Meet Sonoma County Farmer, Leslie Wiser, Owner and Operator of Radical Family Farms

Leslie Wiser thinks of Sebastopol business Radical Family Farms, as a celebration of her family’s mixed heritage. She grows many of the crops of her mixed Asian-American heritage, and loves coming out to her rows to see greens like xiao bai cai, a Taiwanese bok choy, and wirsing, a German savoy cabbage, growing together.

Cultivated in Sonoma County with Radical Family Farms Owner and Operator Leslie Wiser

Some of the roughly 50 crop varieties she’s planted on her three-acre farm honor her Chinese side, such as Goji berries and Sichuan peppercorns. European perennials like gooseberries, currants, and prune plums pay homage to her now-deceased German-Polish-Jewish grandmother, who longed for such fruits since emigrating to the U.S.

Wiser’s parents married shortly after the Loving Act of 1967 legalized interracial unions, but this remained a radical notion in the Midwest, where Wiser grew up. Wiser was conflicted about starting her own farm and family in the Midwest, where she never really felt safe being queer and mixed-race. Settling in LGBTQIA-welcoming, agriculture-focused Sebastopol has ultimately been a great decision for her relationship, her children, and her farm.

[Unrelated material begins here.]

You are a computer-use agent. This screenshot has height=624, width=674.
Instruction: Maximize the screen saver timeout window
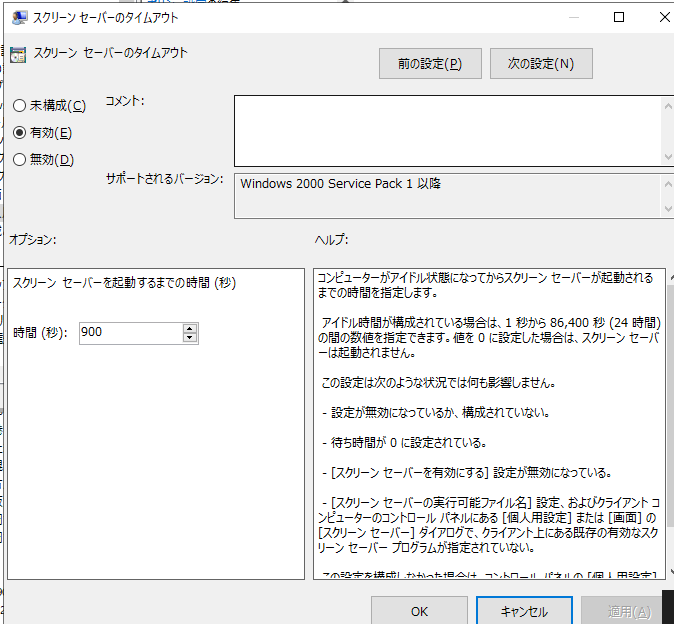click(x=619, y=17)
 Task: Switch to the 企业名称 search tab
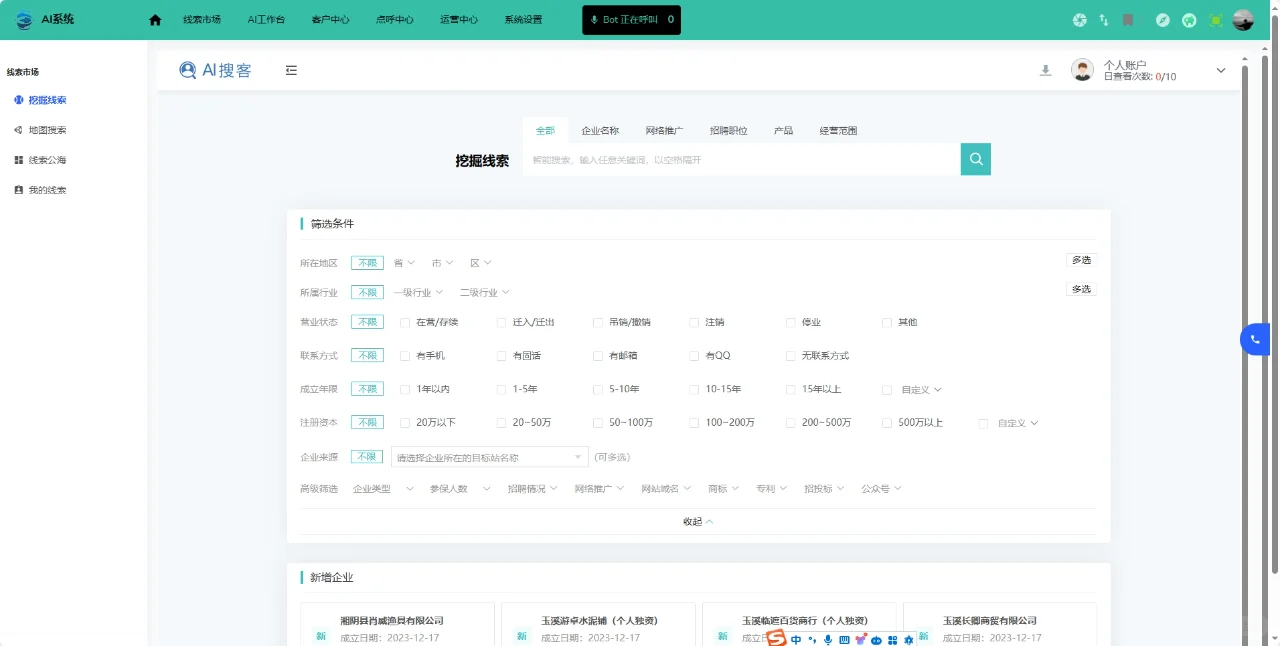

“Sonoma County has different microclimates, but here in Sebastopol, extreme heat during the days and then the cool mornings and evenings allows us to grow some very subtropical, hothouse crops—which are many of the kinds of vegetables I’m interested in growing right now.”

Leslie Wiser tending the produce at her Radical Family Farms on a wet day in Sebastopol

A graduate of the Master Gardener program in Sonoma, Leslie values farming as regeneratively as she can. “In 2019 and 2020, we did a lot of mulching with the goal of water retention,” she says with pride. “We continue to do a lot of composting, low tillage to no tillage, to keep the soil structure intact, and again, encourage more water retention.”

The farm’s healthy soil is a happy place for flowers as well as produce, including zinnias, cosmos, dahlias, and celosia. They’re cared for by Leslie’s partner, Sarah Deragon, who serves as Radical Family Farms’ resident flower farmer—a role that wasn’t always her plan.

Sarah Deragon, flower farmer at Radical Family Farms in Sebastopol Deragon says with a wry chuckle, “Before starting this adventure, I was a professional photographer with one houseplant.” When the Covid-19 pandemic hit, Deragon’s iconic professional photography business, Portraits to the People, slowed down. She quickly pivoted to, as she says “going full-tilt on flowers.” Ever since, her excitement for flower farming has only, well, grown, and she now balances farming with her photo business. “Every time I get to grow a flower, harvest it, and make a bouquet, it’s an awesome day.”

Leslie Wiser and her German-Jewish grandmother
Leslie Wiser and her Oma, a Holocaust survivor of German-Polish-Jewish descent

Sundays, though, are especially meaningful for the family. “Preparing Sunday meals are mainly a remembering of my grandparents and our family history,” Wiser says. “I use the produce that we’re growing to cook either Taiwanese, Hungarian, or German dishes, and use the food I’m cooking to talk with my children about our family history, especially the events from World War II that displaced my family on both sides and brought us to this country.

Leslie Wiser with her Chinese-Taiwanese grandparents
Wiser in earlier days, with her Chinese-Taiwanese grandparents 

“Just in one generation so much language and culture has been lost in the process of immigration to the United States, mainly out of self-preservation—both by my grandparents and my parents. I want bring this back full circle for my children and for myself. I feel like the farm is allowing my kids to explore their heritage, especially their Chinese side.”

Radical Family Farms flower and produce CSAsThis concept extends to Wiser’s community, as well. While she acknowledges that the main focus of Radical Family Farms is on feeding families with their May-through-November CSA (Community Supported Agriculture) subscription, she says she also greatly enjoys, “working with chefs who are on a similar path to ours, exploring and cooking the foods of their heritage.”